§ **Instructies opdracht**: Hervat de overweging over tevoorschijn komen direct na de laatste getoonde zin.

§ **Aangeleverde tekst**:
Mens waar ben je, waar zit je, waar verstop je je? Het is tijd om tevoorschijn te komen.
De ijskap smelt, het water stijgt, leven op aarde moet zich opnieuw ontwikkelen.
We moeten paden betreden die we niet of nog niet zijn begaan.
Waar houd je je terug in het leven, in de wereld, groot en klein. Kom tevoorschijn, jij daar, hier, deze ochtend. Kom!!
Zal ik het schreeuwen, zal ik het fluisteren, zal ik het smeken, zal ik het huilen, zal ik....
Jij daar: uitverkoren ‘jij’, uniek ‘jij’. Wie je ook bent of nog niet bent; je wordt hier, deze ochtend in deze kerk uitgenodigd om te zeggen: “Hier ben ik”. Je mag me leren kennen; ik kom tevoorschijn.
Twee weken geleden vroeg Henk mij tijdens de voorbereiding op deze dienst: “Jan, toon jij jezelf aan mij”?

§ **Inhoud dataset**:
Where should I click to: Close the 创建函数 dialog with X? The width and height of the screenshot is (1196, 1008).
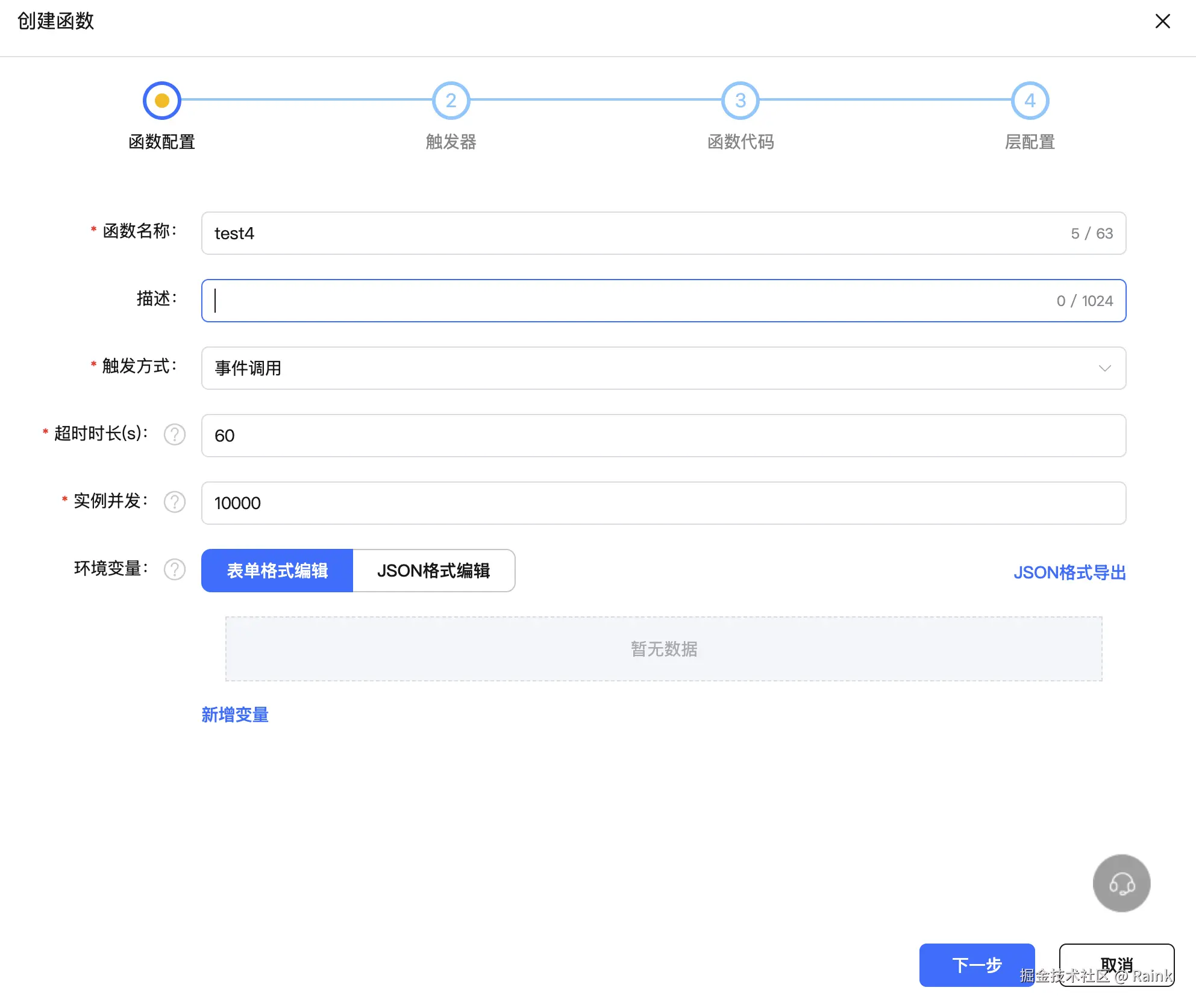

§ **Geschreven antwoord**:
Ik eh, zei ja en dacht nee. Ik zei nee en dacht ja. Mezelf tonen? Helemaal? Datgene doen waartoe ik u, jij, jullie net opriep. Natuurlijk niet, zeker niet in deze periode. Ik stamelde mezelf door het gesprek heen.
In de nachtelijke uren dacht ik: durf ik mezelf te tonen met wat voor mij nu, op dit moment in mijn leven is. Of durf ik alleen maar tegen anderen te zeggen: kom te voorschijn; houd je niet terug! Durf ik dat zelf ook? Durf ik dat?
Het antwoord de afgelopen weken was heel vaak: Nee, dat durf ik niet, ik ben bang. Werkelijk bang.
“ADAM, WAAR BEN JE?”, riep God.
Vijf weken geleden betrad ik de strook tussen Israël en Gaza. Zwaarbewaakt. Het ging mis.
Nog nooit in mijn leven heb ik zoveel kogels horen fluiten. Mijn gezicht in het zand, mijn handen gespreid. Ik dacht dat ik bang zou worden, maar ik voelde niets .
De dood is een oppermachtig opperwezen. De maaier met de zeis, de sierlijke schikgodin, hij die kinderen neemt, geliefden uit elkaar slaat, iedere oorlog wint. Zich vermomt in kanker en honger. De wonden die hij slaat.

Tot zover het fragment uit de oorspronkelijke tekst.